**Work task**: The expected output is a verbatim reprint of the lines from the beginning of the data that follows through the line that contains "is (1001, 1204).".

Provided information below:

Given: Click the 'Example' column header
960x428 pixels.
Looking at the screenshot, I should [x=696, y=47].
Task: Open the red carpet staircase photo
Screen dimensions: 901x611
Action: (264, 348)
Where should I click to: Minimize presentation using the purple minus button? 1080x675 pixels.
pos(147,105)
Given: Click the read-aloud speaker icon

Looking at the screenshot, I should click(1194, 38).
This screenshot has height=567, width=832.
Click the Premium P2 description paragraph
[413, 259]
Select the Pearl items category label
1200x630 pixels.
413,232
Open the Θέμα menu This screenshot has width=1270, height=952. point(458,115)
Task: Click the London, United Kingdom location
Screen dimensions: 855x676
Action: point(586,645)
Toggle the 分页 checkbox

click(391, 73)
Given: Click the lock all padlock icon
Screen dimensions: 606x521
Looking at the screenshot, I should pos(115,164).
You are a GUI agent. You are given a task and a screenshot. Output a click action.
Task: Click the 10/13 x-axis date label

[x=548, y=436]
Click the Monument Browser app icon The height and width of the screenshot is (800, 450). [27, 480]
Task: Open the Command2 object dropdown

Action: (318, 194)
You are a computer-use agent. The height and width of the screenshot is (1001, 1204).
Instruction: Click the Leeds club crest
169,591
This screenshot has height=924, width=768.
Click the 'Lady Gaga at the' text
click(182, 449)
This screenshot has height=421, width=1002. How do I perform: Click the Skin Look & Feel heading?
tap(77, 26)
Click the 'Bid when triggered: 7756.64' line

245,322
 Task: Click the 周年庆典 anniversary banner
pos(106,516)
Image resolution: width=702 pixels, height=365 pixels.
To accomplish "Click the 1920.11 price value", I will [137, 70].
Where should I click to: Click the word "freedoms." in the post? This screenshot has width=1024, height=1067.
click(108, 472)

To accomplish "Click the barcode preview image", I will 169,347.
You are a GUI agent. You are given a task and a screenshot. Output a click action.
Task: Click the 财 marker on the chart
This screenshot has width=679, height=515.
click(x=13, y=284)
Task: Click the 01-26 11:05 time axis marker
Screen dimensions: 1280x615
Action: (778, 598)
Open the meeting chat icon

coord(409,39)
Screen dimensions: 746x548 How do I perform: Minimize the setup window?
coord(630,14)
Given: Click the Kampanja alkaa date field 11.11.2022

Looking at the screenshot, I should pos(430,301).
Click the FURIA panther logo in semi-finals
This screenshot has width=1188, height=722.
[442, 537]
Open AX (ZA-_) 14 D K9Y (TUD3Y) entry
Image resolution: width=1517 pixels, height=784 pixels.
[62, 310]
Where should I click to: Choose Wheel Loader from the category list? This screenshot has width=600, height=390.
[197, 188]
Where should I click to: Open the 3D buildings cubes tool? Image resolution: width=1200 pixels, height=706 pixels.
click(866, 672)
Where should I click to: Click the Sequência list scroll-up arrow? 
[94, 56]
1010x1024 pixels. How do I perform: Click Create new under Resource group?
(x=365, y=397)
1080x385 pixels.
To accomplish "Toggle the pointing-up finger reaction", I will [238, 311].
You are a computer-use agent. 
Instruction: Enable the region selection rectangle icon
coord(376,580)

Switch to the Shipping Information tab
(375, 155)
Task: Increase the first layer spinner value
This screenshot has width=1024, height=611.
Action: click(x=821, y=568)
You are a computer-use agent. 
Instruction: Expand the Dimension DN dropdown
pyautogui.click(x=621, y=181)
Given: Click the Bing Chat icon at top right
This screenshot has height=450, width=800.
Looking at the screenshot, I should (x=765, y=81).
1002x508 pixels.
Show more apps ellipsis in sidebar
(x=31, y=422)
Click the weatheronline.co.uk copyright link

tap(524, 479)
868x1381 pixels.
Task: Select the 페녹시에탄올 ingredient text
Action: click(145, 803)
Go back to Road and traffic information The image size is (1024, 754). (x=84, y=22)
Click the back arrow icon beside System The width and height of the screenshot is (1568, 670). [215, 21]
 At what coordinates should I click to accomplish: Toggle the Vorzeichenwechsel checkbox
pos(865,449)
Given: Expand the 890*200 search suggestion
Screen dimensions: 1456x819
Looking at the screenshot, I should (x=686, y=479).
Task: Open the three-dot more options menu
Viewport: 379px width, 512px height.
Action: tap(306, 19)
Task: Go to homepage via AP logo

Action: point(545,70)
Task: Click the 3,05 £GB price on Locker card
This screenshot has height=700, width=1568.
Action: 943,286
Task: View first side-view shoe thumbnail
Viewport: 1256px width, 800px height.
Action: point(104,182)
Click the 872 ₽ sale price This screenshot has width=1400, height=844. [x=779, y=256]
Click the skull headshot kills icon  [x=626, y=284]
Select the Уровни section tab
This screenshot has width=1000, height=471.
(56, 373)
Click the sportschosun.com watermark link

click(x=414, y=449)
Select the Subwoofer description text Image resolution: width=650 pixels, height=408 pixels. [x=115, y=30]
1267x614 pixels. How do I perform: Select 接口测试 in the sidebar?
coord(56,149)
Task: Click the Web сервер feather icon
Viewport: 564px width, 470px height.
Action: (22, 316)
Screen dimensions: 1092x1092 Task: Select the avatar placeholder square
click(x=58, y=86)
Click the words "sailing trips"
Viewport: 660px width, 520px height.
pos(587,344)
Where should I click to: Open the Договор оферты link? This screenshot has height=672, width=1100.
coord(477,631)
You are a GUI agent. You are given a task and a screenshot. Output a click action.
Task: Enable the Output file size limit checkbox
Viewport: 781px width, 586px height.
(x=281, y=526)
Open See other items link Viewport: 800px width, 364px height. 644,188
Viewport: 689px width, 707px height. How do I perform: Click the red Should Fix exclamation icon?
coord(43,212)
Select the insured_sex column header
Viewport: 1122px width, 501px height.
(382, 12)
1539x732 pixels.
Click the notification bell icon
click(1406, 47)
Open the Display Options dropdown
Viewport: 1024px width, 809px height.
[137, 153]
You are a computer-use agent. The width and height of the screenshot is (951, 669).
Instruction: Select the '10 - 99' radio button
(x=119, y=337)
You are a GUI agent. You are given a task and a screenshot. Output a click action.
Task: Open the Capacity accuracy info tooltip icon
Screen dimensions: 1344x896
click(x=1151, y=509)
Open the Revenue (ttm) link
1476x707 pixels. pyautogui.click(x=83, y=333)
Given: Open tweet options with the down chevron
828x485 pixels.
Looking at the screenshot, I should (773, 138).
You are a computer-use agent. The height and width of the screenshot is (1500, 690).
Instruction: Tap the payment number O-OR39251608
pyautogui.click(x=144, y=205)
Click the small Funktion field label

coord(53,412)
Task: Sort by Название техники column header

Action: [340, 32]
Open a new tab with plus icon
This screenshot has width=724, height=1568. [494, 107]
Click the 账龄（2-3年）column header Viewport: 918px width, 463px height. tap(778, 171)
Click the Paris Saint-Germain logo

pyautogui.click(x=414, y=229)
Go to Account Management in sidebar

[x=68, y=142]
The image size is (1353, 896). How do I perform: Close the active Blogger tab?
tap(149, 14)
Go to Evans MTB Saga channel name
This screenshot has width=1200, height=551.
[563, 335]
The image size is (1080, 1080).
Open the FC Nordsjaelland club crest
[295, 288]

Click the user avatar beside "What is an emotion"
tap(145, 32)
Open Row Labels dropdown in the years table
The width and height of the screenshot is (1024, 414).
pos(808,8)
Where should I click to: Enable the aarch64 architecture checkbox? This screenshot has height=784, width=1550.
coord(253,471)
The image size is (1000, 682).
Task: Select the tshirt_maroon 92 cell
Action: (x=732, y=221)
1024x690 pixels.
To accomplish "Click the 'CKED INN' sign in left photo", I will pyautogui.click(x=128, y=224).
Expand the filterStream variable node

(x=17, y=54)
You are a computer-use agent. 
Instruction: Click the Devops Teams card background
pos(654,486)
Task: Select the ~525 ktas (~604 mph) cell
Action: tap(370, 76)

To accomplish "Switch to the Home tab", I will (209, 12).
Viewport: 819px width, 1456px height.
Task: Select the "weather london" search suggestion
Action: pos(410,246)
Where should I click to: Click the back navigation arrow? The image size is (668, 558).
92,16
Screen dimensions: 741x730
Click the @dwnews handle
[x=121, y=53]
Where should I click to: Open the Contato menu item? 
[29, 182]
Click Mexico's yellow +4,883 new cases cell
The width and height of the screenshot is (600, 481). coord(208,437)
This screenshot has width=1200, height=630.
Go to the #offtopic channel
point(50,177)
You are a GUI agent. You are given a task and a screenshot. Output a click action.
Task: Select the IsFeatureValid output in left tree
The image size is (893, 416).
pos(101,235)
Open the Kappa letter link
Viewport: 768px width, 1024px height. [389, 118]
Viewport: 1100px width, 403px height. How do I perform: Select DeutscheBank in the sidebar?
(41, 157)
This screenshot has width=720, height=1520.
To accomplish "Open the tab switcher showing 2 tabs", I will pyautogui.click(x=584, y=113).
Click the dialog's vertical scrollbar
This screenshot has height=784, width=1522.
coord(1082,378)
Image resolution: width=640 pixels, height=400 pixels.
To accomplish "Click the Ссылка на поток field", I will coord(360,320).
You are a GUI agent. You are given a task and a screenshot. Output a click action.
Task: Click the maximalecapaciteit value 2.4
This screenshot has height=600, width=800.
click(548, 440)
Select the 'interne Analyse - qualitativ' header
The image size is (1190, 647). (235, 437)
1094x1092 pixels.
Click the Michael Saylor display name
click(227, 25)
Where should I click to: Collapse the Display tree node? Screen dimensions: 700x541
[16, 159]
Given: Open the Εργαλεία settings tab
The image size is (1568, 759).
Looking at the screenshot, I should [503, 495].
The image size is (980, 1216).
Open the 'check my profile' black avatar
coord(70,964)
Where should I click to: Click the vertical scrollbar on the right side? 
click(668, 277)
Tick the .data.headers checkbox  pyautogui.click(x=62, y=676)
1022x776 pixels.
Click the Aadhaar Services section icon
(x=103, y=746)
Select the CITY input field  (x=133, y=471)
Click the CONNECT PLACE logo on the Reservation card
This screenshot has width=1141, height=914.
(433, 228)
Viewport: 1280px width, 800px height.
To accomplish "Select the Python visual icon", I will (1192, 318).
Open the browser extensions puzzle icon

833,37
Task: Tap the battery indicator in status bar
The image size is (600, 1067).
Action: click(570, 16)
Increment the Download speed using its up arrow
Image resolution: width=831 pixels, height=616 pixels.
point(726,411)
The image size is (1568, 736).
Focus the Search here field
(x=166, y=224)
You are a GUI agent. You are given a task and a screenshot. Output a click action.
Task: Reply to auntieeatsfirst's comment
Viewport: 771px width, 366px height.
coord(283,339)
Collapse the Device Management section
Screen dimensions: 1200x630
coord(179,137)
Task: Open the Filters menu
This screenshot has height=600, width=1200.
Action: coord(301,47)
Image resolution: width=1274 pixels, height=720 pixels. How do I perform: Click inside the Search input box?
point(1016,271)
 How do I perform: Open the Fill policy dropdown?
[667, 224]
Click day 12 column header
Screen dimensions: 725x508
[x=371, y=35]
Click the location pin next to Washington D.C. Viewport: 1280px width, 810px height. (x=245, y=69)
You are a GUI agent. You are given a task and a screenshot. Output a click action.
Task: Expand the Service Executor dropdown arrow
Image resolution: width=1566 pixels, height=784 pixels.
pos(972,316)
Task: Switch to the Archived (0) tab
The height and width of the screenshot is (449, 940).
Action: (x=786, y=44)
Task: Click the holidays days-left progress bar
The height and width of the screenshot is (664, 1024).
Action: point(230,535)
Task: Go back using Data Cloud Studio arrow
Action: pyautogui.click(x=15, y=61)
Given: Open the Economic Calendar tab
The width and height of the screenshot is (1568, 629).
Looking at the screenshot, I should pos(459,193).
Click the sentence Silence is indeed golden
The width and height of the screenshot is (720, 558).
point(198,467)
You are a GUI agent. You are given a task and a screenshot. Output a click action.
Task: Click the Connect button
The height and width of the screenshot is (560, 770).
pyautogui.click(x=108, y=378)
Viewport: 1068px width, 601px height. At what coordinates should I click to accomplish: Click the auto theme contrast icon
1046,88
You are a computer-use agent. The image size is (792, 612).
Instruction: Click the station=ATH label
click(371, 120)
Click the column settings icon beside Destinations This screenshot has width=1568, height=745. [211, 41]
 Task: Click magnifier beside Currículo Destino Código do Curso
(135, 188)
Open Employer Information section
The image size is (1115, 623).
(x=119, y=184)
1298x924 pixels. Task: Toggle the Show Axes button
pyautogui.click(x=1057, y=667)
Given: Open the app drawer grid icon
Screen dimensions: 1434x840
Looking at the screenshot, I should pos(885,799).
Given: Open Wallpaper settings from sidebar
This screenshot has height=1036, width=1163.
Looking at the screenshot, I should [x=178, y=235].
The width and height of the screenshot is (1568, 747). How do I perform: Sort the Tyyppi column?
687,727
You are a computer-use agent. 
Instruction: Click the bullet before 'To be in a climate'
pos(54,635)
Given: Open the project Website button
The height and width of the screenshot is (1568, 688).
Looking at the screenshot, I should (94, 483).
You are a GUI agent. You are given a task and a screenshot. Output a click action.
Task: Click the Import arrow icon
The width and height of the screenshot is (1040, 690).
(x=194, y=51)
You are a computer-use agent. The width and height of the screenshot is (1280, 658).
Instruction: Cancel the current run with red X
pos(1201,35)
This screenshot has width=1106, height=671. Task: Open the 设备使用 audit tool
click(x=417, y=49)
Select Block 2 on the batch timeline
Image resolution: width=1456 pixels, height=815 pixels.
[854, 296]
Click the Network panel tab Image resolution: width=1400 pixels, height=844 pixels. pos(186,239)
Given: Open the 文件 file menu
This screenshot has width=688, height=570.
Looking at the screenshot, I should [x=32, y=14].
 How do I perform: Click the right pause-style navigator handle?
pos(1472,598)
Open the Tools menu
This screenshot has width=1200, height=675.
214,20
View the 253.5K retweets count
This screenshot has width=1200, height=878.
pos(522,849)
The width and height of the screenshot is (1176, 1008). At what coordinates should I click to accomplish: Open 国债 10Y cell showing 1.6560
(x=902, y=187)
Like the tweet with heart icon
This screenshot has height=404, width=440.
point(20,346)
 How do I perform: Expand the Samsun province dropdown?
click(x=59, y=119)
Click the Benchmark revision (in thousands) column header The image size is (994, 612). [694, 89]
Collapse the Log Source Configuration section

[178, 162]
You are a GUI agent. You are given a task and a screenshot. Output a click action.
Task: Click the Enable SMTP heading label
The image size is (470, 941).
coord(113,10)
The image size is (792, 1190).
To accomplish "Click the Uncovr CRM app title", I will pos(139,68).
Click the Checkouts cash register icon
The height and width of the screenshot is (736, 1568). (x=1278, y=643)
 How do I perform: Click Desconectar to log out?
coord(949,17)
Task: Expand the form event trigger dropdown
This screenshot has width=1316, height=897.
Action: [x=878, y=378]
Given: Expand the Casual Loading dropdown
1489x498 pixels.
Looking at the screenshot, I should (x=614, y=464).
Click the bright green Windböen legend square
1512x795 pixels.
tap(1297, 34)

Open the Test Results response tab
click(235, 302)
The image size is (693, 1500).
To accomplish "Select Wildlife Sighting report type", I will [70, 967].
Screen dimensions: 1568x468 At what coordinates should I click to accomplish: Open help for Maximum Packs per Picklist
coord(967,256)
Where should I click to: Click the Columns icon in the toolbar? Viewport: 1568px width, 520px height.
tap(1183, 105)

End of Provided information.

**Solution**:
Given: Click the 'Example' column header
960x428 pixels.
Looking at the screenshot, I should [x=696, y=47].
Task: Open the red carpet staircase photo
Screen dimensions: 901x611
Action: (264, 348)
Where should I click to: Minimize presentation using the purple minus button? 1080x675 pixels.
pos(147,105)
Given: Click the read-aloud speaker icon

Looking at the screenshot, I should click(1194, 38).
This screenshot has height=567, width=832.
Click the Premium P2 description paragraph
[413, 259]
Select the Pearl items category label
1200x630 pixels.
413,232
Open the Θέμα menu This screenshot has width=1270, height=952. point(458,115)
Task: Click the London, United Kingdom location
Screen dimensions: 855x676
Action: point(586,645)
Toggle the 分页 checkbox

click(391, 73)
Given: Click the lock all padlock icon
Screen dimensions: 606x521
Looking at the screenshot, I should pos(115,164).
You are a GUI agent. You are given a task and a screenshot. Output a click action.
Task: Click the 10/13 x-axis date label

[x=548, y=436]
Click the Monument Browser app icon The height and width of the screenshot is (800, 450). [27, 480]
Task: Open the Command2 object dropdown

Action: (318, 194)
You are a computer-use agent. The height and width of the screenshot is (1001, 1204).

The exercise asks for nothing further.